Re: [css3-syntax] Critique of Feb 15 draft from Zack Weinberg on 2013-02-19 (www-style@w3.org from February 2013)

From: Zack Weinberg <zackw@panix.com>
Date: Mon, 18 Feb 2013 23:02:33 -0500
To: Simon Sapin <simon.sapin@kozea.fr>
CC: www-style@w3.org
Message-ID: <5122F959.6020708@panix.com>
On 2013-02-17 8:47 PM, Simon Sapin wrote:
>
>> §3.2.1: It is unclear to me why CR and CR LF are normalized to LF at
>> this stage but FF isn't.  It might actually be simpler and clearer to
>> define a notion of "one vertical whitespace sequence" and refer to
>> that only in the small number of tokenizer states that can consume
>> vertical whitespace.
>
> AFAICT it doesn’t make a difference, since newlines are not allowed in
> quoted strings or in backslash-escapes. But I don’t see how vertical
> whitespace is a better term than newline.

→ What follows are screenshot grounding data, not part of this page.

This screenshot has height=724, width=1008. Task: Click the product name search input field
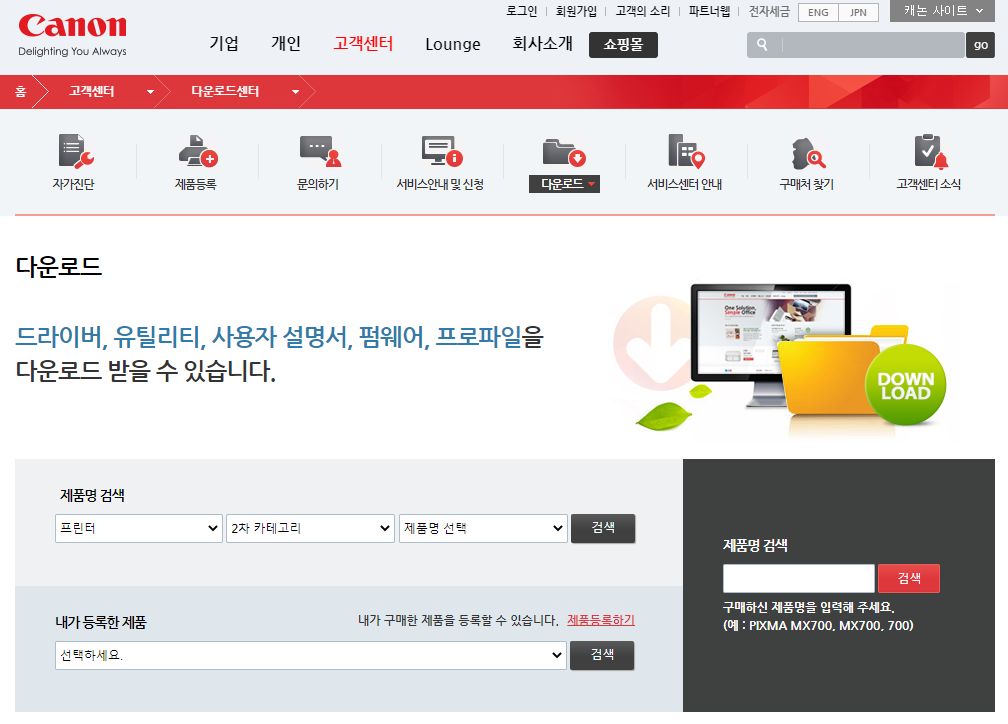[x=798, y=578]
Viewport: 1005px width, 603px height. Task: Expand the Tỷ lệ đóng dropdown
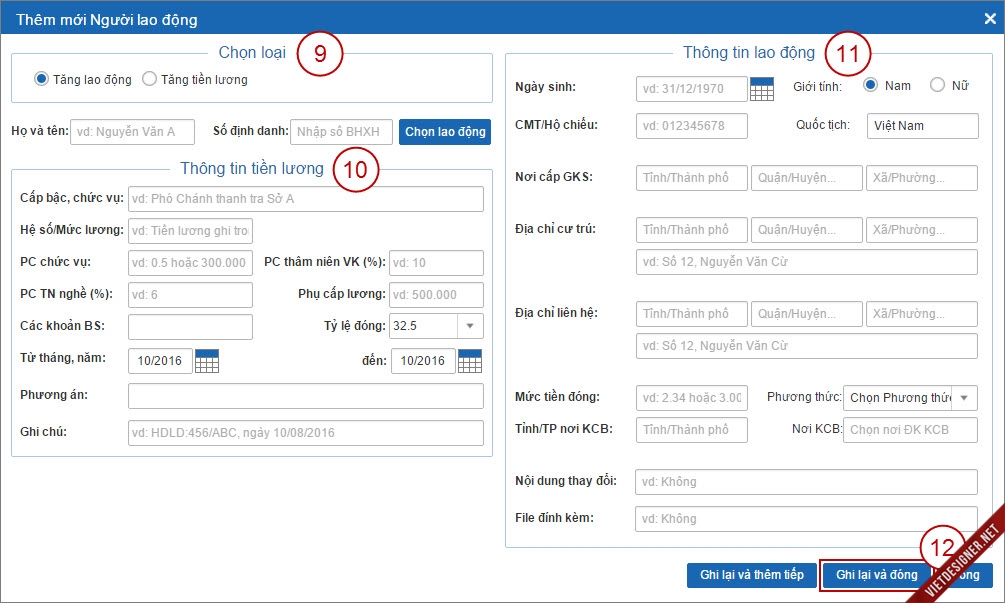pos(470,326)
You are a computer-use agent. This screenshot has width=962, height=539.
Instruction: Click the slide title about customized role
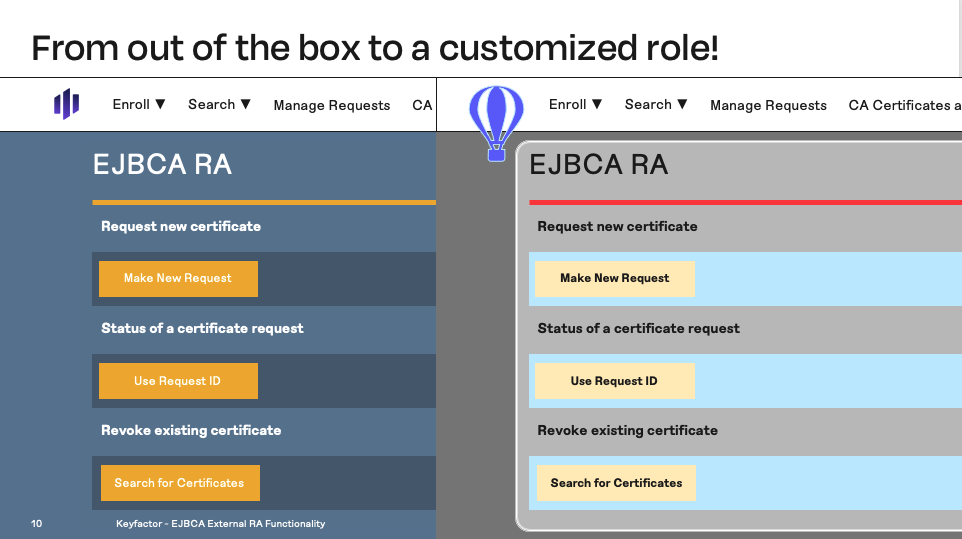pos(375,47)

I'm not sure what you're getting at here.  This is a problem of internal 
consistency.  In section 4.3, "newline" is defined as either U+000A LINE 
FEED or U+000C FORM FEED, with a note that U+000D CARRIAGE RETURN is 
dealt with during preprocessing.  I am suggesting that either FORM FEED 
should also be mapped to LINE FEED in the preprocessing phase, or that 
that part of the preprocessing be eliminated and all four possible 
"newline" sequences be listed as such in 4.3.

The thing about "consuming vertical whitespace" is me having Gecko's 
implementation a bit too much on the brain.  You can ignore it.

>> Similarly, it might be simpler and clearer to
>> map U+0000 to U+FFFD only in the small number of tokenizer states that
>> can *consume* U+0000.
>
> Not sure it would be easier: as non-ASCII, U+FFFD is a "name character"
> allowed in ident and ident-like tokens.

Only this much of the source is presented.